Introduction
Carrot2 is composed of components bound together
in a processing chain. There are three fundamental components:
input— anything that produces snippets to be
clustered. Each snippet consists of a unique URL, a title and
a fragment of text from the content of a document. Example input
components available in Carrot2 provide bridges to
existing major search engines (Yahoo, Google, MSN Search), open source
search engines (Lucene), but also adapt XMLs (such as RSS or OpenSearch).
As a final resort, you can try to write your own input component
using the examples available in the project.
filters— typically a clustering component and a set
of filters that it requires. Carrot2 comes with a number
of clustering components; each one implements a different algorithm
and has different requirements concerning configuration and previous
filters in the processing chain. You'll need to take a look at the
demo applications (web application and local application) - there
are full scripts configuring each clustering component there. In this
example we will use Lingo clustering component and configure
it directly from the source code.
output— a clustering component typically produces
instances of RawCluster interface. The role of an output
component is to do something
with clusters once you receive them from the clusterer. The easiest
way is to save them in an array and wait until all the processing is
finished (all the clusters are available).
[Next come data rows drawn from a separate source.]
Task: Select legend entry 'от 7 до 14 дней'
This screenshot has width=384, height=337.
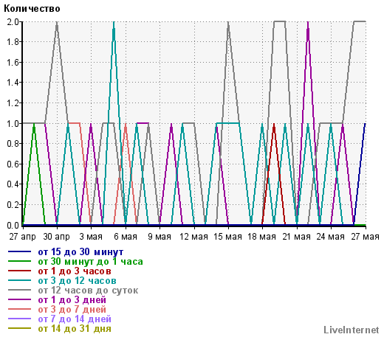Action: [75, 319]
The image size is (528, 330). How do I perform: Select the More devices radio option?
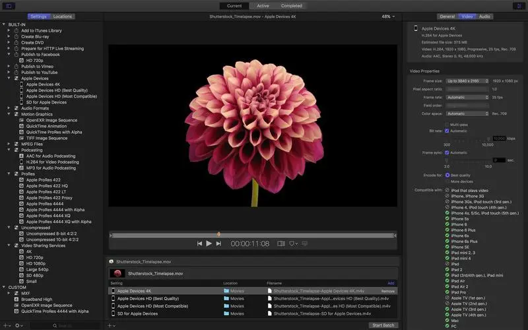click(447, 181)
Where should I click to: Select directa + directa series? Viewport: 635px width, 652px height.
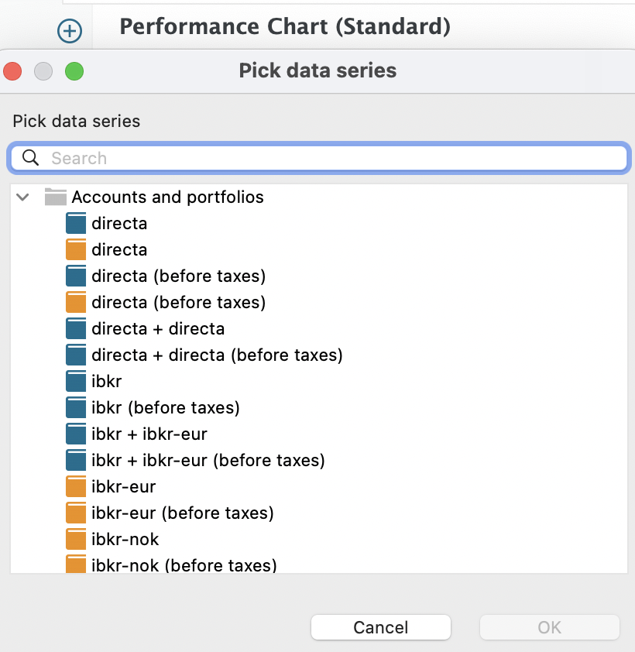[x=158, y=329]
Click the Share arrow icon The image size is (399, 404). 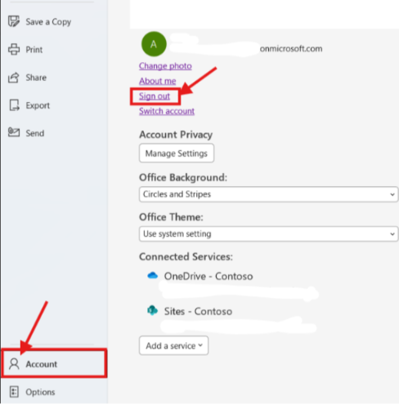coord(14,78)
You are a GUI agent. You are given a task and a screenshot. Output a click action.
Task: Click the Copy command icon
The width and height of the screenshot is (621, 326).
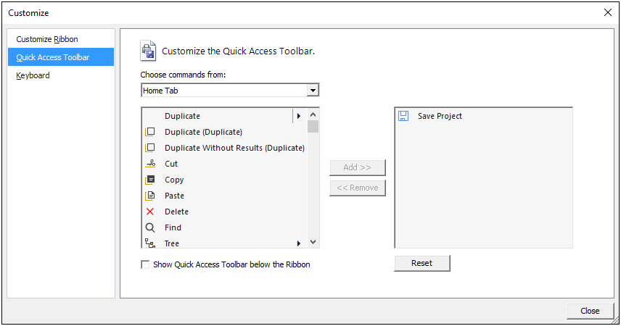pos(150,180)
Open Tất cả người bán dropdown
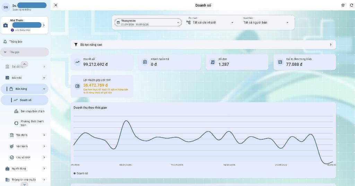355x186 pixels. 266,23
A more advanced application
could use (display?) clusters as soon as they appear from the clustering
component. In this example we will buffer the output clusters in
an array.
We often talk about local components or local
architecture. This distinction is for historical reasons (there was once a parallel design
using remote communication between components, but it has been dropped.
Design goals and constraints
The initial requirements for Carrot2 design were as follows:
Performance
local method calls
memory/ object reuse
direct typing (no interfaces)
single-threaded process pipeline
processes written in compiled code
Scalability
Component-language independence.
Incremental pipeline (partial processing).
Distributed processing.
Flexibility (openness)
The design must not restrict or limit the data types
passed between components (i.e. components may push in the
pipeline whatever they want to).
Reuse of components and common code.
User-friendly design
Controller handles some of the complexity of process verification
(incompatible components linked in a chain).
Components and processes easily scripted without code recompilation.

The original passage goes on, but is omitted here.